List the main headword of each entry in the glossary of financial ratios, leaving out any alternate forms introduced with "also".

Source extract =>

________________

ˌcapital ˈratio also ˌcapital ˈadequacy ˌratio
a bank's capital as a percentage of what it lends, an important measure in calculating if it is likely to fail; = solvency ratio AmE:

• Among the commercial banks, capital adequacy ratios are very poor and new capital may be necessary.

ˈcash ˌratio also ˌcash ˈdeposit ˌratio
money that a bank must have in cash as a percentage of money customers have put into the bank, to be sure that the bank has enough to pay people wanting to take money out of the bank and as a control on money supply:

• Banks hope the rate for cash ratio deposits will drop from 0.35% of their sterling deposits to 0.2%.

colˈlection ˌratio
the average number of days it takes for money owing to a company to be paid, a measure of the company's effectiveness in collecting payment and customers' ability to pay
comˈbined ˌratio
the ratio between the amount of money that an insurance company receives from customers in Premiums, and the amount that it has to pay out when people make claims:

• A combined ratio above 100 indicates that the company is paying out more in claims and expenses than it is taking in premiums.

ˌdebt-ˈequity ˌratio also ˌdebt/​ˈequity ˌratio
the amount of a company's debt in relation to the amount of share capital it has; = DEBT RATIO:

• Colgate raised \$460 million in equity to retire debt and lower its debt-equity ratio from 50/​50 to about 30/​70.

ˈdebt ˌratio
1. the amount of a company's debt in relation to the amount of share capital it has; = DEBT-EQUITY RATIO:

• Japan's corporate debt ratio increased four times faster than that of the U.S. in the 1980s.

2. a country's debt in relation to the value of all the goods and services it produces:

• Rising government spending including interest payments will move the debt ratio to about 55% of GDP.

________________

Data block =>
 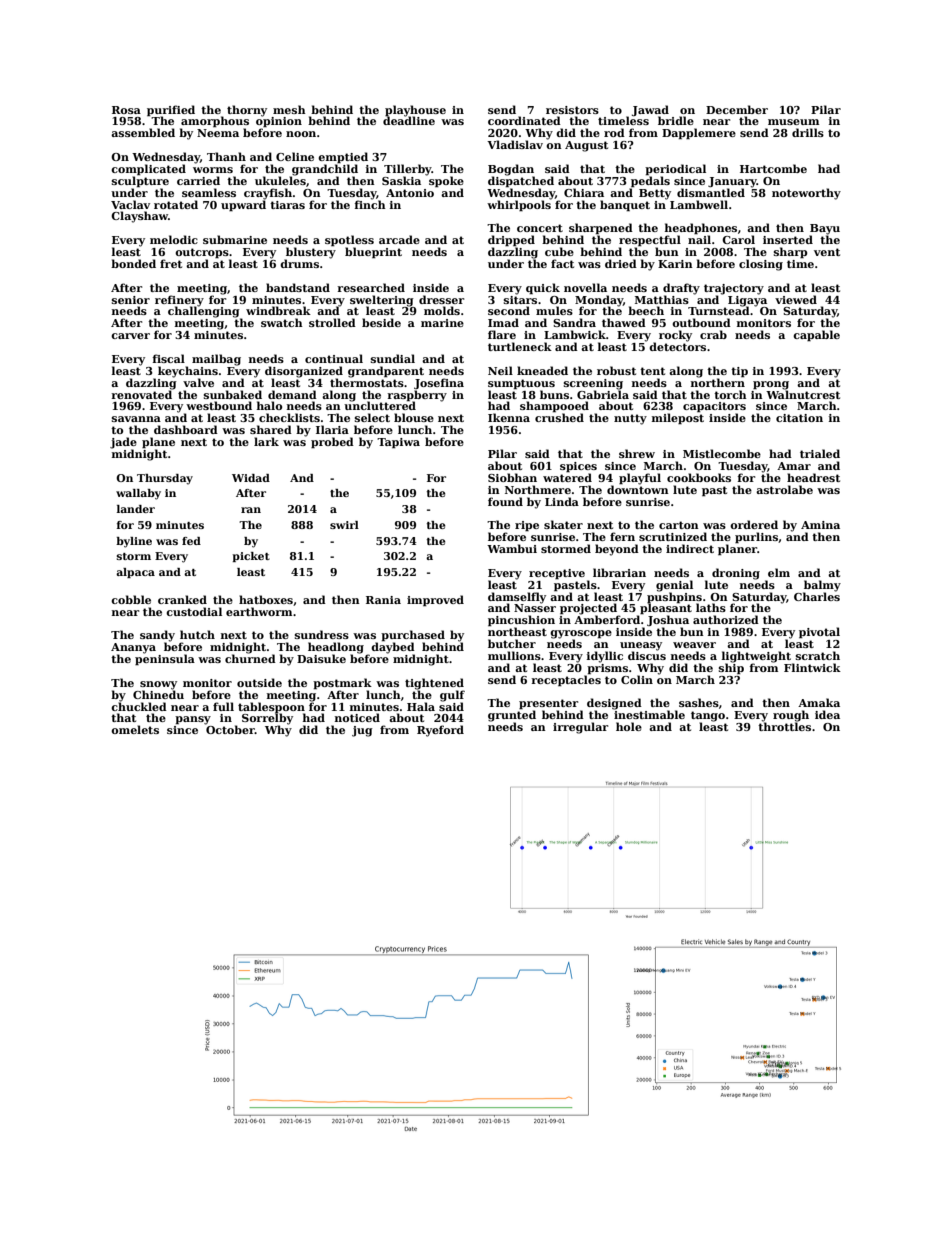 I want to click on jug, so click(x=362, y=731).
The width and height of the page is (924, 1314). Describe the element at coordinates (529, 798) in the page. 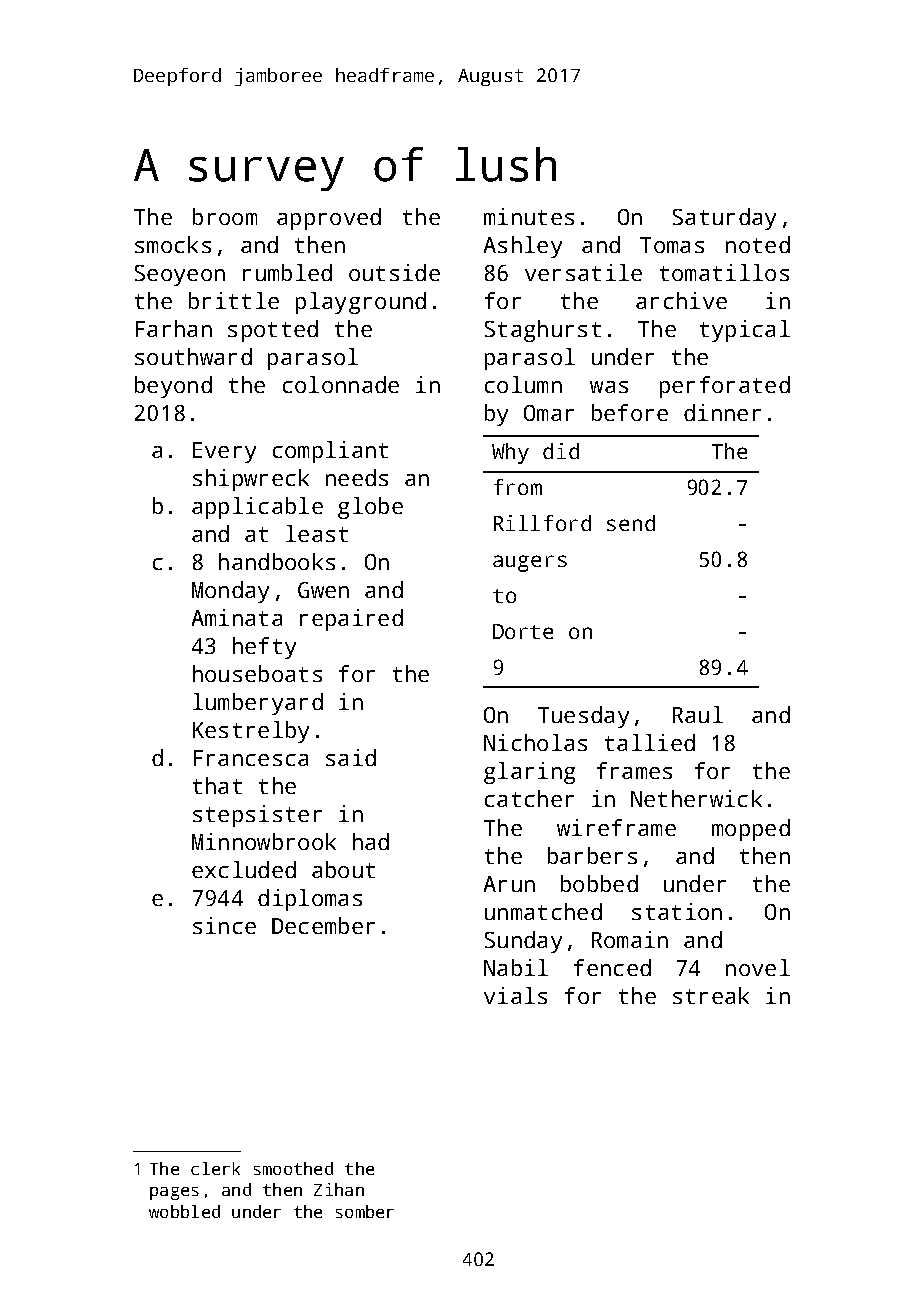

I see `catcher` at that location.
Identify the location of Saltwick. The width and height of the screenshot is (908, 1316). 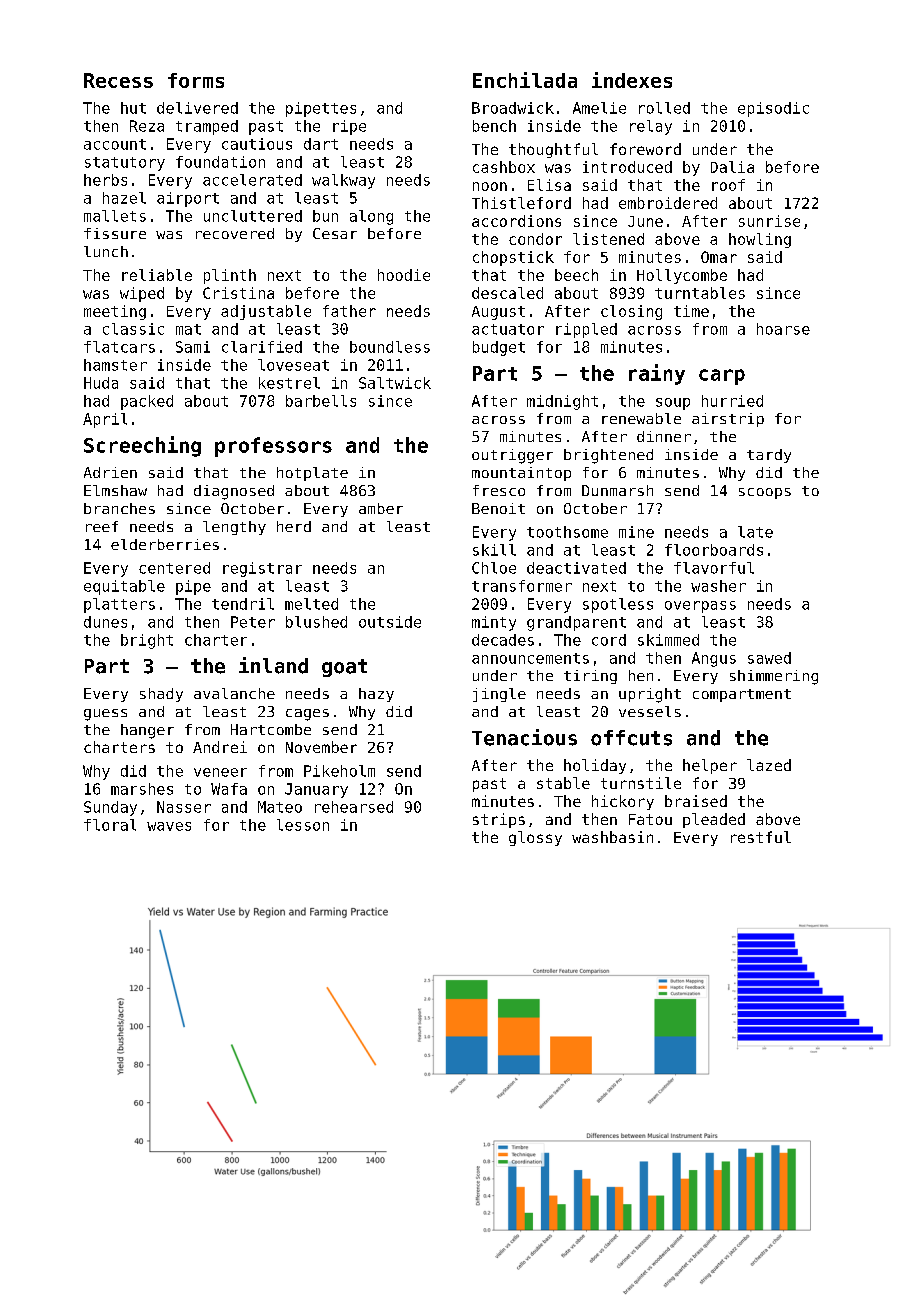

________________

Result of this exercise =>
capital ratio
cash ratio
collection ratio
combined ratio
debt-equity ratio
debt ratio